The initial police report says that the officers "also recovered in the store . . . eight (8) overhead cameras." The officers, however, do not list the cameras on any property receipt or state why they took them, according to police documents.

During the raid, Jeffrey Cujdik told Duran that he was seizing the cameras and computer monitor "as evidence because you're selling drug paraphernalia. So we gotta get rid of it. . . . You got yourself on video selling drug paraphernalia."

Duran's cameras, however, were digital and contained no tape and, therefore, no evidence.

Commissioner Ramsey said that he couldn't think of any official reason for police officers to cut camera wires.

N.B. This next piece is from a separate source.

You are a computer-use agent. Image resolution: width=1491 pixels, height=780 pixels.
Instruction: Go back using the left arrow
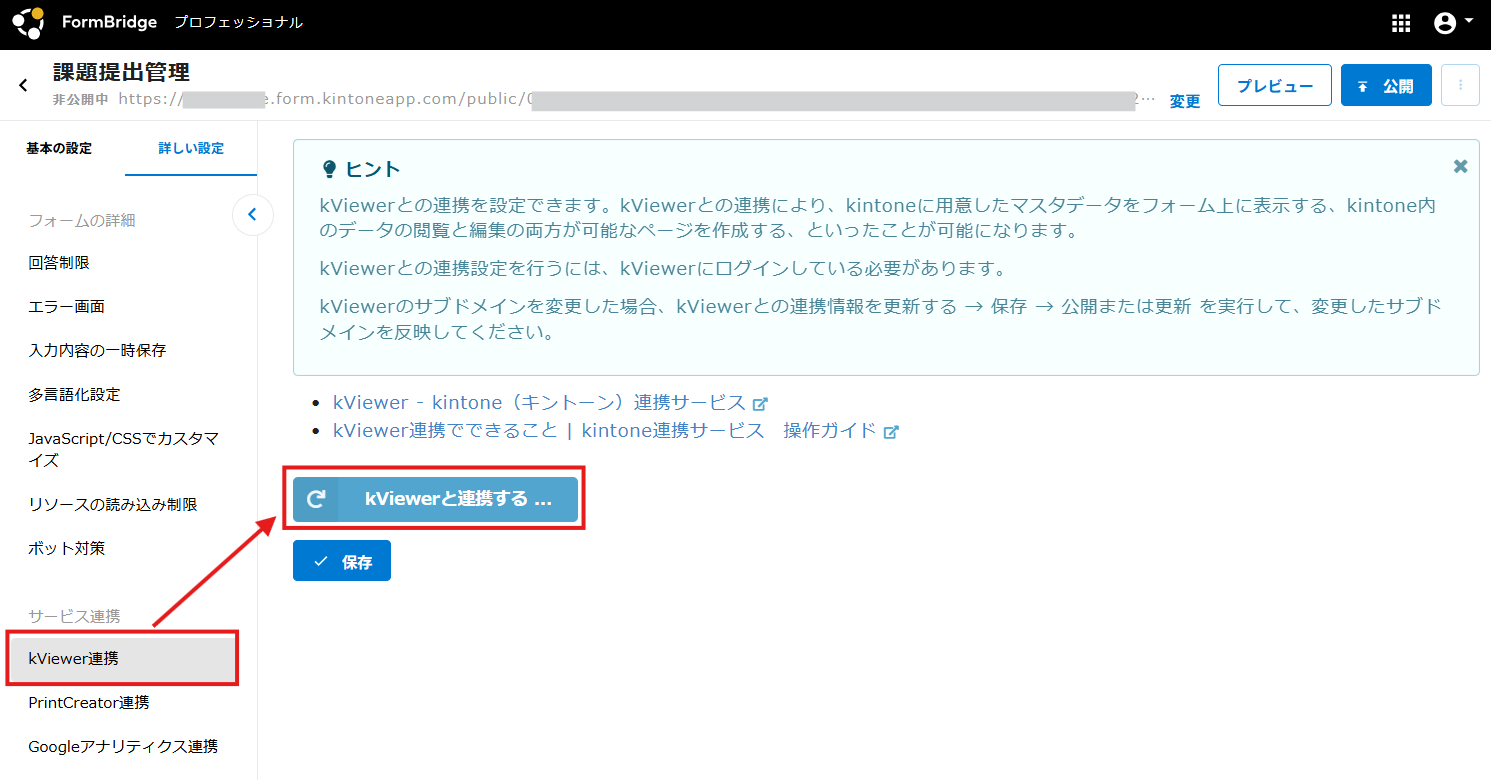(x=23, y=86)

He said that the officers could confiscate surveillance equipment, including the cameras, if they believed that the footage provided evidence connected to the drug-paraphernalia case. But, Ramsey added, the officers must include the equipment on a property receipt and explain why they had confiscated the cameras.

"You wouldn't just cut it and take it, because that's somebody's private property," Ramsey said.

During the raid, Richard Cujdik told Duran that the ziplock bags were illegal. Duran tried to explain that he bought the store fully stocked and the bags were already inside.

"OK, it don't matter," Richard Cujdik told him. "You should know your business."

In February 2008, Municipal Court Judge James M. DeLeon sentenced Duran to nine months' probation after he pleaded "no contest" to the charges. He paid $5,000 in attorney's fees.

And Duran, who was renting the first floor that housed the store, lost his lease. The building owner said that Duran had to leave to prevent the city from taking the building in forfeiture, Duran said.

He now operates a grocery in Camden County, but remains angry about the raid.

"That's not fair, what they did to me," Duran said. "That's no way to treat me when they don't know me.

"You work 18 hours [a day] and they come in and do that?"